Your goal -
Where the string "logo" appears in a line of the data, show that line.
= Beginning of Section =
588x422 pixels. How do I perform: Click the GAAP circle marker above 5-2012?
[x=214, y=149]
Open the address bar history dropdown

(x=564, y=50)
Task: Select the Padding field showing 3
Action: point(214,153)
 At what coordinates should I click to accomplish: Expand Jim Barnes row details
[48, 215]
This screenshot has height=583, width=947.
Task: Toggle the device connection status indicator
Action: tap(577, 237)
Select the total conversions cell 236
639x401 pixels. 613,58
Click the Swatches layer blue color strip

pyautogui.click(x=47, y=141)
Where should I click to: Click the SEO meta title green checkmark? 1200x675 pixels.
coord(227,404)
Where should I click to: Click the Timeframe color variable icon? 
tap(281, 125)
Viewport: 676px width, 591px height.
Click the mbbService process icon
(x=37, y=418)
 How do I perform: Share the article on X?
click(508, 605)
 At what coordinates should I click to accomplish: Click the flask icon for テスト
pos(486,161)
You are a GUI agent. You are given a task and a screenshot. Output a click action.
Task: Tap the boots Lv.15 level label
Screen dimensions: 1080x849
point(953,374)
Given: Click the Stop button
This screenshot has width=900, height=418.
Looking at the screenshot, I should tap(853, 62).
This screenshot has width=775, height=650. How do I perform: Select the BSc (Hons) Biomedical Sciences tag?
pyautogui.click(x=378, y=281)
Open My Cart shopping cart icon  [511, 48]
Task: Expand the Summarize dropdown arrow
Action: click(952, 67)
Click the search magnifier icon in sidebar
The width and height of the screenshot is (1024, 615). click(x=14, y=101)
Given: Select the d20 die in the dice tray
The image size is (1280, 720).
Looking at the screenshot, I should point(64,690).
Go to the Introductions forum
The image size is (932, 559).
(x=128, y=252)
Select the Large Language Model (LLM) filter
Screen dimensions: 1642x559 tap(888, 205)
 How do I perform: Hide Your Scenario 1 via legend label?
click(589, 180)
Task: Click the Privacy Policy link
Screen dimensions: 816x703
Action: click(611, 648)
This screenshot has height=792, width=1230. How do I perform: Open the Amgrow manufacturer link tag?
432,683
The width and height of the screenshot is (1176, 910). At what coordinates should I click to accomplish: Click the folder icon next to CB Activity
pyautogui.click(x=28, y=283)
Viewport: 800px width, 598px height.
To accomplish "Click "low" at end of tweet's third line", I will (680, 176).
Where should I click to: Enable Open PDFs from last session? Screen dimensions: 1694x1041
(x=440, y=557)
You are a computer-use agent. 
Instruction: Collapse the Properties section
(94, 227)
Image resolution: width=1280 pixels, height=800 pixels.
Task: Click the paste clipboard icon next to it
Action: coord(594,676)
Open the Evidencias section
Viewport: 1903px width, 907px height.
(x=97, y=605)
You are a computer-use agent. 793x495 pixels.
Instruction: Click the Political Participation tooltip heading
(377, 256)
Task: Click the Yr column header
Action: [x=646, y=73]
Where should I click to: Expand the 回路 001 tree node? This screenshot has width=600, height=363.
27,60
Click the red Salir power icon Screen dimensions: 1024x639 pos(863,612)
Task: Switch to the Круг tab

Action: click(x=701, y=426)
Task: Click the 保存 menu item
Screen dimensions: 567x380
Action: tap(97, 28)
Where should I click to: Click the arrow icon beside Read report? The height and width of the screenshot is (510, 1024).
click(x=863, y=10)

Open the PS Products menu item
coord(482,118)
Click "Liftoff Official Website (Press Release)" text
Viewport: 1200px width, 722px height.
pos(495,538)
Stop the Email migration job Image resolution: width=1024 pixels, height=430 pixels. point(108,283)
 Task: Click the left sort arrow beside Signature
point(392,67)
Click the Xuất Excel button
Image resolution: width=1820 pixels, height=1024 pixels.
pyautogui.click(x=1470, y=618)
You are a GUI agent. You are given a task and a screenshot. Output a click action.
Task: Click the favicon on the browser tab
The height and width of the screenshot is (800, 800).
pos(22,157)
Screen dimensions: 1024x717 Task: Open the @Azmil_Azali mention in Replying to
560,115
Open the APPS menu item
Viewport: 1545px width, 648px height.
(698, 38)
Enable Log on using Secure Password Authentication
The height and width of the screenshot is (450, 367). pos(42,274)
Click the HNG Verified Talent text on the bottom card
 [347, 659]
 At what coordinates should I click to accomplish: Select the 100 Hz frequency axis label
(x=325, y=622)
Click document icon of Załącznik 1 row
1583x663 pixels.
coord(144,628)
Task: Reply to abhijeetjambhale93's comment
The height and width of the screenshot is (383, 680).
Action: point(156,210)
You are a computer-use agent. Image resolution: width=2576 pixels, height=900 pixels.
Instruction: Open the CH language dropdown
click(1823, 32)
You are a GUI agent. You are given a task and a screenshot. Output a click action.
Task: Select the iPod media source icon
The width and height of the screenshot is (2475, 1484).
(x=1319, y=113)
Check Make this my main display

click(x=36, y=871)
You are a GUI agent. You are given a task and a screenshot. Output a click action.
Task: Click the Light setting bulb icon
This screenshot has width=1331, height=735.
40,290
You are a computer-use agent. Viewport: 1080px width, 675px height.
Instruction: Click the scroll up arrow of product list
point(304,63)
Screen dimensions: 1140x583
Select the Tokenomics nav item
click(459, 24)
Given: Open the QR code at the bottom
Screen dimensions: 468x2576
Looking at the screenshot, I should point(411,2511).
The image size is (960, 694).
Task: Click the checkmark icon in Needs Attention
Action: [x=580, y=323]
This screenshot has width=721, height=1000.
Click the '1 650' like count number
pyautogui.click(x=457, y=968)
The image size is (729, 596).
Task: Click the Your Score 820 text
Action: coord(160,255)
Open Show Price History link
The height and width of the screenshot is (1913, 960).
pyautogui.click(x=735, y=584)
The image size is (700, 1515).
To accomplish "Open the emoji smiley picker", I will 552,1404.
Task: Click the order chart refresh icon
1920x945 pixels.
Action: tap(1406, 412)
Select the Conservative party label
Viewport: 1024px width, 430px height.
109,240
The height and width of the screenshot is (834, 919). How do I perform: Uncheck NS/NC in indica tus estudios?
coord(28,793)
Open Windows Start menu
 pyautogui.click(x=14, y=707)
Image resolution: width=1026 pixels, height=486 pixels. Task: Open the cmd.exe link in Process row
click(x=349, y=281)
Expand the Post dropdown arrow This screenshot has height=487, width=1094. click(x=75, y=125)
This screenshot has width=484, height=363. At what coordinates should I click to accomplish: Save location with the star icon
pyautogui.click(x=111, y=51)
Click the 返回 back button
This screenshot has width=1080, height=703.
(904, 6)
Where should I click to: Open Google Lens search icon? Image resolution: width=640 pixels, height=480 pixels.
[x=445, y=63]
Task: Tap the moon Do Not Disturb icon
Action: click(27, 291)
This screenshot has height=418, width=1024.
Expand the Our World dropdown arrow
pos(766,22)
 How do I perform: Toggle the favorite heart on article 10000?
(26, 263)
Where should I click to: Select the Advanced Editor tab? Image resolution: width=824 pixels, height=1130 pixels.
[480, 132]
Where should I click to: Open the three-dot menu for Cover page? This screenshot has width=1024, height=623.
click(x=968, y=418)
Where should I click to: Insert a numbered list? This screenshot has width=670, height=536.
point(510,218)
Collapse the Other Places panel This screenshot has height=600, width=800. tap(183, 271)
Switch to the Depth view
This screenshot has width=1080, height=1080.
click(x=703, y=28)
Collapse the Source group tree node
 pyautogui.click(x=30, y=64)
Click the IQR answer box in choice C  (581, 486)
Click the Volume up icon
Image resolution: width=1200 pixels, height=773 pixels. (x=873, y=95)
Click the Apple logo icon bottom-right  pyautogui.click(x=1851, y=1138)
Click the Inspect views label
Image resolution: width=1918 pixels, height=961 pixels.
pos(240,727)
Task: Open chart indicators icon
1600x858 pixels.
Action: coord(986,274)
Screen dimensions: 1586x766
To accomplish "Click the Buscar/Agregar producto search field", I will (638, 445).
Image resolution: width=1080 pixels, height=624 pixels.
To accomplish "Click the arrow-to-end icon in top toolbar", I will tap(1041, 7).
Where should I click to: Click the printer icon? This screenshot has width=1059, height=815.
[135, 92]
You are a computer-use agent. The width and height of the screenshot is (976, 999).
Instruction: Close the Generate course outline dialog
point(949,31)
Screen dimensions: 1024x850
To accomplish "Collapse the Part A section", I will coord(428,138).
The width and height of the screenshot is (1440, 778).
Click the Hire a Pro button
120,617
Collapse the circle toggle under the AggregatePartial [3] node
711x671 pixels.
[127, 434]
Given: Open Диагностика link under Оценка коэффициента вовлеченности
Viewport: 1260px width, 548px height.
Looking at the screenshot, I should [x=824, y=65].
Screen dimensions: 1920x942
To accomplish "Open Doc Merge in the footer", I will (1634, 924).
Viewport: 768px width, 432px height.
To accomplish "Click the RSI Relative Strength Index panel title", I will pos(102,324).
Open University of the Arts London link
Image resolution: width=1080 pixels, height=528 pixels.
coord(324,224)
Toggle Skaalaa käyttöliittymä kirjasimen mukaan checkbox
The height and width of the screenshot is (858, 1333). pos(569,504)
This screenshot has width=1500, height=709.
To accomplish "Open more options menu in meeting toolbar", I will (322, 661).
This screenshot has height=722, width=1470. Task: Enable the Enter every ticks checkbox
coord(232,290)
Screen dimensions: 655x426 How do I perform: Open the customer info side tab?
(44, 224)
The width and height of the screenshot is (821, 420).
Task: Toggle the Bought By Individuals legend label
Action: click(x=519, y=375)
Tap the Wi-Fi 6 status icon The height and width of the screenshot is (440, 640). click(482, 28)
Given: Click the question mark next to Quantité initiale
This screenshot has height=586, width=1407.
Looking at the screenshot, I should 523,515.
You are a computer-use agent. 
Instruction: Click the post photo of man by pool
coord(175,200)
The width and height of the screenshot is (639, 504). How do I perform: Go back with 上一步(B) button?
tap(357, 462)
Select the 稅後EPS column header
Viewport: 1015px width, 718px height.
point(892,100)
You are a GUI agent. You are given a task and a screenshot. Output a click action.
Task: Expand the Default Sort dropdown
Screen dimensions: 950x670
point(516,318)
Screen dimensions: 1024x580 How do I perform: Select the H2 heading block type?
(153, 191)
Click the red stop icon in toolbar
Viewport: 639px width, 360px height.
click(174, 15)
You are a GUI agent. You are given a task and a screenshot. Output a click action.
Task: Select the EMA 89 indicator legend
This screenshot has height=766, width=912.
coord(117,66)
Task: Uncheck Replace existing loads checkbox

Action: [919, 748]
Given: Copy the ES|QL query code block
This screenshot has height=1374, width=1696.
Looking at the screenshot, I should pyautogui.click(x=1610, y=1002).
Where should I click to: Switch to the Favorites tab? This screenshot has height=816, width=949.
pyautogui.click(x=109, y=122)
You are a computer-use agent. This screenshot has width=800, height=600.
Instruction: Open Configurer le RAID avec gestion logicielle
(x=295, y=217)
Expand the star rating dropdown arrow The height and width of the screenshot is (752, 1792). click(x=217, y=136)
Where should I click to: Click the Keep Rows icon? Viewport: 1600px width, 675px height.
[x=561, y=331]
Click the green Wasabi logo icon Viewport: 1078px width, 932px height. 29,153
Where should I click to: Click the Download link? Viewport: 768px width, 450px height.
= End of Section =
Output for this task -
Click the Apple logo icon bottom-right  pyautogui.click(x=1851, y=1138)
Click the green Wasabi logo icon Viewport: 1078px width, 932px height. 29,153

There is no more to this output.